As I was reading as an economist, however, I couldn't get over a couple of concerns. First, Matt loves living in cities and sometimes the book degenerates into a bit of cheerleading. The impression I get is that the smart people who live in cities (I guess dumb people live out in rural areas) will adopt the magic technology and figure out the best thing to do when the world heats. For example, when describing the problems of the rural poor in developing countries, the solution to the exacerbation of those problems by climate change is that the rural poor should simply move to cities. I'm not exactly sure how that would help when there is already an urban poor problem.

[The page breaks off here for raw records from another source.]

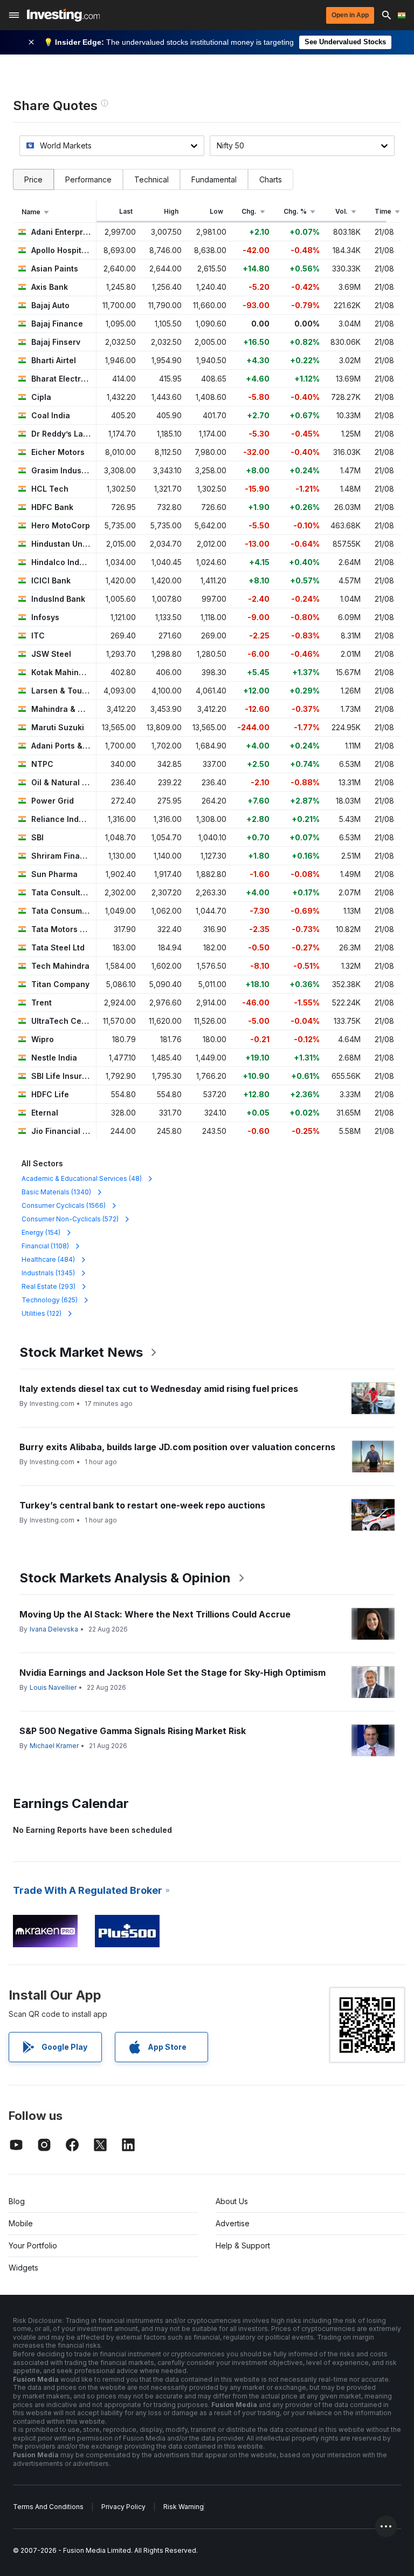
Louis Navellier (53, 1687)
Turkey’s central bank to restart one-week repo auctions (142, 1505)
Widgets (23, 2267)
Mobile (21, 2223)
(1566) (64, 1205)
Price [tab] (33, 179)
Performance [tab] (88, 179)
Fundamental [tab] (214, 179)
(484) (48, 1259)
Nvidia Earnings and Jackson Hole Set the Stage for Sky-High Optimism (172, 1672)
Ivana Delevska (54, 1629)
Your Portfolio (33, 2245)
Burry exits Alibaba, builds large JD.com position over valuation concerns (177, 1447)
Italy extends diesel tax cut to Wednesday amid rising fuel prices (158, 1388)
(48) (82, 1178)
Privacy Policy (123, 2507)
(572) (70, 1219)
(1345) (48, 1273)
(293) (48, 1286)
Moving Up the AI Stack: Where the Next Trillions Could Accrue (155, 1614)
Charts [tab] (270, 179)
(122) (41, 1313)
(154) (41, 1232)
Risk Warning (183, 2507)
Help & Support (243, 2245)
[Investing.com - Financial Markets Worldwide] (63, 15)
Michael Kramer (54, 1746)
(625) (50, 1300)
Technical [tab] (151, 179)
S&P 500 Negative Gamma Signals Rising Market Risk (132, 1730)
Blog (17, 2201)
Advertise (233, 2223)
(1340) (56, 1192)
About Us (232, 2201)
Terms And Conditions (48, 2507)
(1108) (45, 1246)
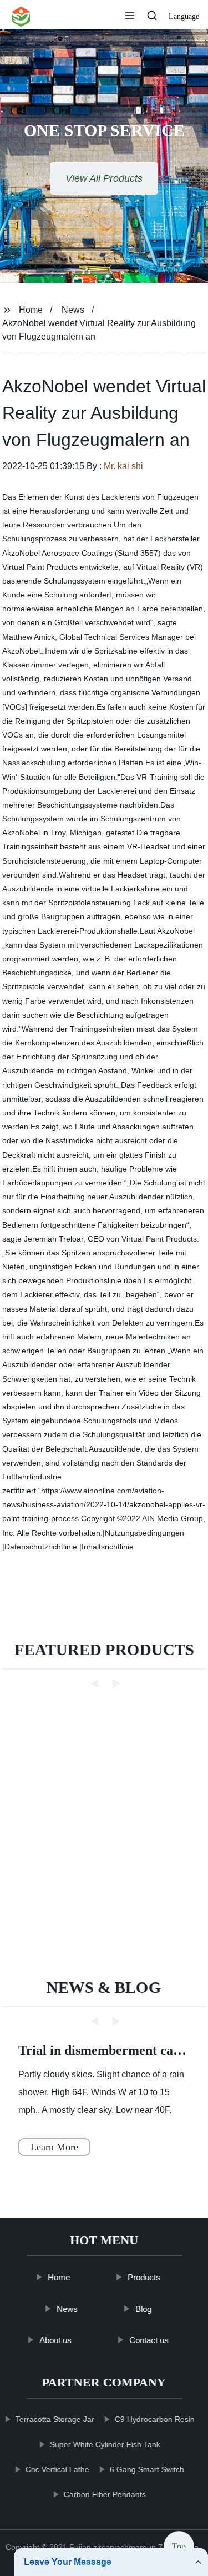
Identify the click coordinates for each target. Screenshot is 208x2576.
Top (179, 2546)
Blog (143, 2309)
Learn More (54, 2147)
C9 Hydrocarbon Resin (155, 2419)
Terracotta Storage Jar (55, 2419)
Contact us (149, 2340)
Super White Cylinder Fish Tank (105, 2444)
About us (55, 2340)
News (73, 310)
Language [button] (184, 16)
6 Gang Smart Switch (147, 2469)
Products (144, 2277)
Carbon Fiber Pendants (105, 2494)
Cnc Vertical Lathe (57, 2469)
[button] (130, 16)
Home (31, 310)
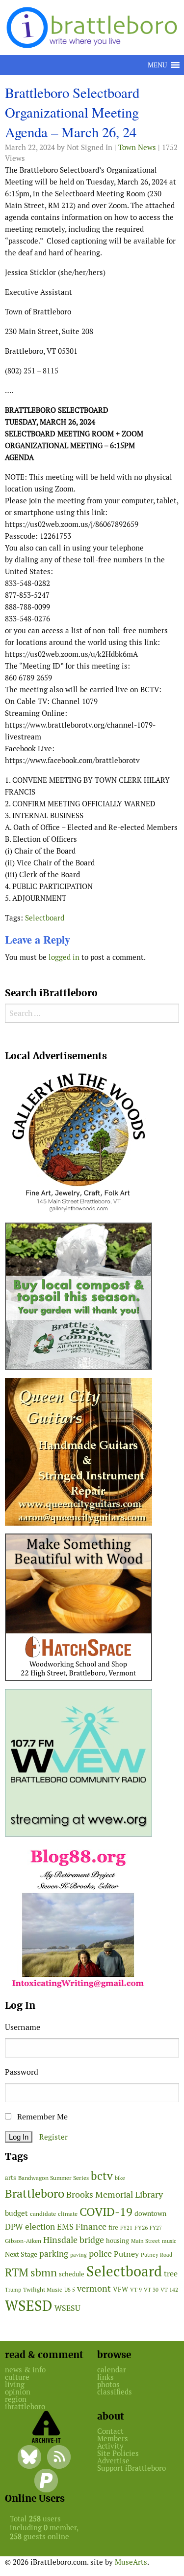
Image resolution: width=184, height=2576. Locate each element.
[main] (92, 527)
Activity (110, 2446)
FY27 (156, 2227)
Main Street (145, 2241)
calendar (111, 2369)
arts (10, 2178)
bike (120, 2178)
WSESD (29, 2306)
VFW (120, 2289)
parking (53, 2253)
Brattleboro (34, 2193)
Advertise (113, 2460)
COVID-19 (105, 2211)
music (169, 2241)
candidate (43, 2213)
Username (22, 2027)
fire (113, 2227)
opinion (17, 2391)
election (40, 2226)
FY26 (141, 2227)
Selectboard (44, 917)
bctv (102, 2176)
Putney (126, 2254)
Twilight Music (42, 2290)
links (105, 2377)
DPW (14, 2226)
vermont (94, 2288)
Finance (91, 2226)
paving (78, 2254)
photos (108, 2384)
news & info (25, 2369)
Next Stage (21, 2254)
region (15, 2399)
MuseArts (131, 2562)
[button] (157, 65)
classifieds (114, 2391)
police (100, 2253)
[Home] (94, 26)
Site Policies (118, 2453)
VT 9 (136, 2289)
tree (171, 2274)
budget (16, 2213)
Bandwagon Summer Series (53, 2177)
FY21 (126, 2227)
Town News (137, 147)
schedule (71, 2274)
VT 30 (151, 2289)
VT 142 (169, 2289)
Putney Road (156, 2254)
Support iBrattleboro (131, 2468)
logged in (64, 957)
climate (68, 2213)
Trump (13, 2289)
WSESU (67, 2308)
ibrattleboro (25, 2406)
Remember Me (41, 2117)
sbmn (43, 2272)
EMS (65, 2226)
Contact (110, 2431)
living (15, 2384)
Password (21, 2072)
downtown (150, 2213)
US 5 (69, 2289)
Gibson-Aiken (23, 2240)
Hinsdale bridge (73, 2239)
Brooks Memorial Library (114, 2194)
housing (117, 2241)
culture (17, 2377)
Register (53, 2137)
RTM (16, 2272)
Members (112, 2438)
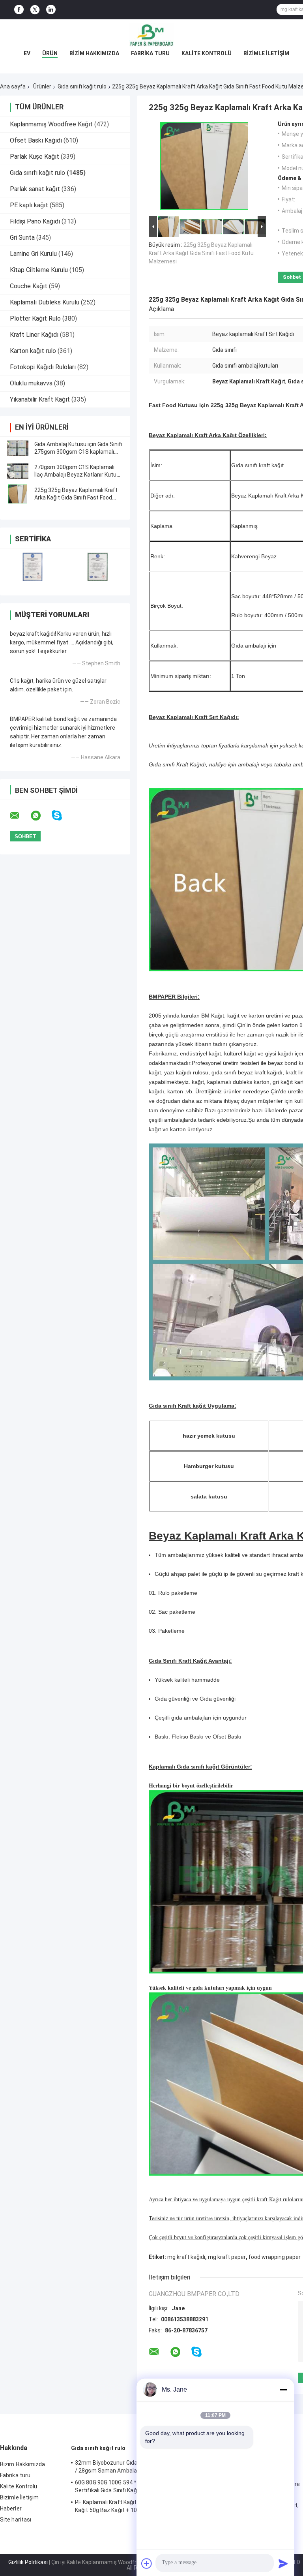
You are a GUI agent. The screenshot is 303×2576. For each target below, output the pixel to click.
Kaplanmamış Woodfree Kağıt (51, 124)
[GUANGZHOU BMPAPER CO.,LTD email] (20, 815)
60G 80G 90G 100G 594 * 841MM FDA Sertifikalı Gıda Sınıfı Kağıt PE (121, 2486)
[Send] (283, 2563)
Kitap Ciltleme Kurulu (39, 270)
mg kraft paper (227, 2257)
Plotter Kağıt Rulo (35, 318)
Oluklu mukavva (31, 383)
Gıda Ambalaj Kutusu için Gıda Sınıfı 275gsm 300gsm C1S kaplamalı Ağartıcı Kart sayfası (78, 451)
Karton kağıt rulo (33, 351)
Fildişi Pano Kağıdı (35, 221)
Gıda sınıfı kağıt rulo (82, 86)
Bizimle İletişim (266, 53)
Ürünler (42, 86)
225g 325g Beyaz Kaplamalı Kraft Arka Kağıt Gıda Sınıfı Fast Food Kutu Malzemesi (76, 497)
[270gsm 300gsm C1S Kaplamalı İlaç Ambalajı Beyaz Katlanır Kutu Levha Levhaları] (17, 471)
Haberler (11, 2508)
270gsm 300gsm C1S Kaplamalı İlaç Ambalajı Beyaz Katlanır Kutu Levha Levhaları (75, 474)
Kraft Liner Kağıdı (34, 334)
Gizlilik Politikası (28, 2562)
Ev (27, 53)
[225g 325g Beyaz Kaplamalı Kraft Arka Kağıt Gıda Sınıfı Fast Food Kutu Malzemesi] (17, 493)
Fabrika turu (150, 53)
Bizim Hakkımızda (94, 53)
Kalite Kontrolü (206, 53)
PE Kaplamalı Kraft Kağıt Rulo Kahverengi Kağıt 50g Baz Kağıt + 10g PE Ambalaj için (127, 2506)
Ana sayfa (13, 86)
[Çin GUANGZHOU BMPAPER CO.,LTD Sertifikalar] (32, 566)
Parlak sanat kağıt (35, 189)
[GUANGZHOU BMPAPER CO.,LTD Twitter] (35, 9)
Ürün (50, 53)
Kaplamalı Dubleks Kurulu (44, 302)
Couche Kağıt (28, 286)
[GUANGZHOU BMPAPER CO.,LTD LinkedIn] (51, 10)
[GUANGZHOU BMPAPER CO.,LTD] (151, 35)
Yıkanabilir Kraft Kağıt (40, 399)
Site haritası (15, 2519)
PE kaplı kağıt (29, 205)
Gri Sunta (22, 237)
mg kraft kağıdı (186, 2257)
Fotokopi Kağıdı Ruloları (43, 367)
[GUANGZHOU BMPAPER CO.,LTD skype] (62, 815)
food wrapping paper (275, 2257)
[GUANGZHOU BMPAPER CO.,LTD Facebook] (19, 10)
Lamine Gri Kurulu (33, 253)
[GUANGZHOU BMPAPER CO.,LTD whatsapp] (40, 815)
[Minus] (283, 2389)
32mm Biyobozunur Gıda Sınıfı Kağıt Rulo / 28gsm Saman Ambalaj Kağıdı (126, 2467)
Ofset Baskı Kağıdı (36, 140)
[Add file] (146, 2563)
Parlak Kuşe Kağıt (34, 156)
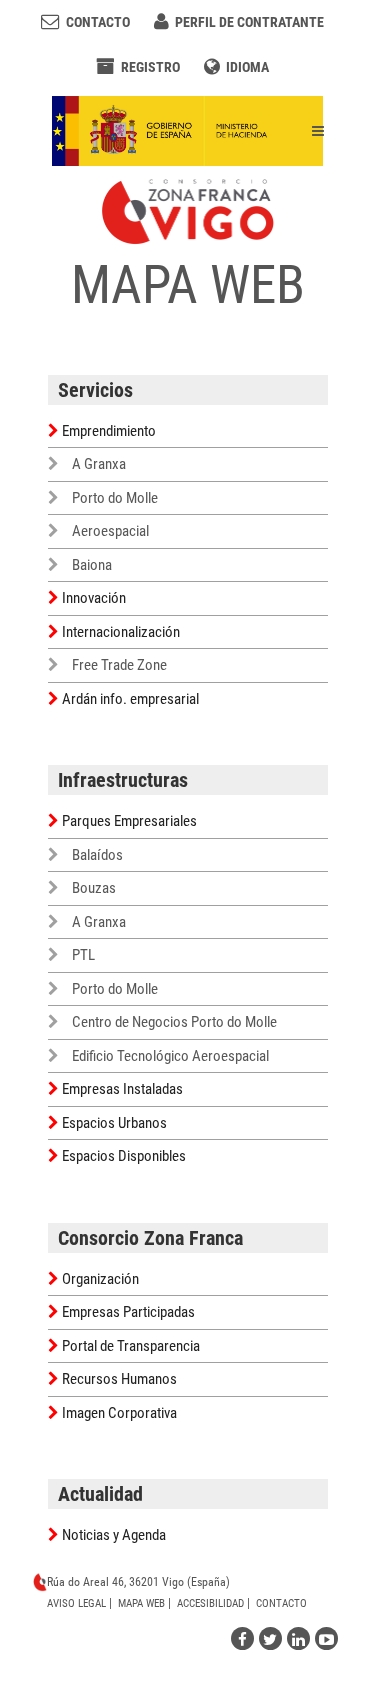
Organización (100, 1279)
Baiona (92, 565)
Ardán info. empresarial (130, 699)
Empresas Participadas (128, 1312)
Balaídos (97, 855)
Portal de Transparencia (131, 1346)
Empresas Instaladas (122, 1089)
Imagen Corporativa (119, 1413)
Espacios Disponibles (124, 1156)
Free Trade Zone (119, 665)
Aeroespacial (110, 531)
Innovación (94, 598)
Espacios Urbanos (114, 1123)
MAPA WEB (141, 1603)
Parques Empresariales (129, 821)
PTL (83, 955)
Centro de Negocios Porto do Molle (174, 1022)
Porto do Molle (115, 498)
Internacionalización (121, 632)
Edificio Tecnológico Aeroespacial (170, 1056)
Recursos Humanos (119, 1379)
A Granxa (99, 464)
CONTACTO (281, 1603)
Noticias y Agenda (114, 1535)
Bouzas (94, 888)
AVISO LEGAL (76, 1603)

Another concern is that the book mostly ignores what could be the enormous costs of adaptation (e.g., coastal cities will adapt by building seawalls), the increased costs of living in cities (i.e., traffic, poor air quality) and other costs (i.e., Matt applies a simple labor migration model to cross border migration and assume costs of migration are zero -- while firms like the lower wage workforce, when have countries welcomed immigrants with open arms?). I'm sure that this was not the intention, and the costs are mentioned, but some readers (i.e., climate change skeptics) need to hear that adaptation won't be painless.
As an economist, I'm looking forward to the second volume/edition of Climatopolis where the magic of cities is explained to non-urban economists and some of the costs are highlighted (making a better argument for a carbon tax or cap-and-trade).
Finally, to dispell some of the criticisms of the book made by folks who aren't reading closely* or read closely but don't like the message and therefore distort (I'd look for the links if I wasn't supposed to be wrapping gifts):
- No, Matt is not arguing against rational climate policy, there are numerous passages where a hefty carbon tax is advocated.
- No, Matt is not making forecasts (the Moscow heat wave criticism), he is speculating using microeconomic theory, probabilities and expected values (just like economists are supposed to do).
- No, Matt is not saying climate change won't turn out really bad, he is saying that adaptation will make it less bad if it is not catastrophic (i.e., don't get distracted if Matt doesn't get climate science 100% correct, no economist will because ... we're economists! as long as we get the basics correct, our models still apply).
- No, Matt doesn't totally overuse the word nerd,..., OK, maybe it is overused a bit!
*There is a good chance that I didn't read closely enough. The comments section is where you can tell me where I got the review wrong. Page numbers please!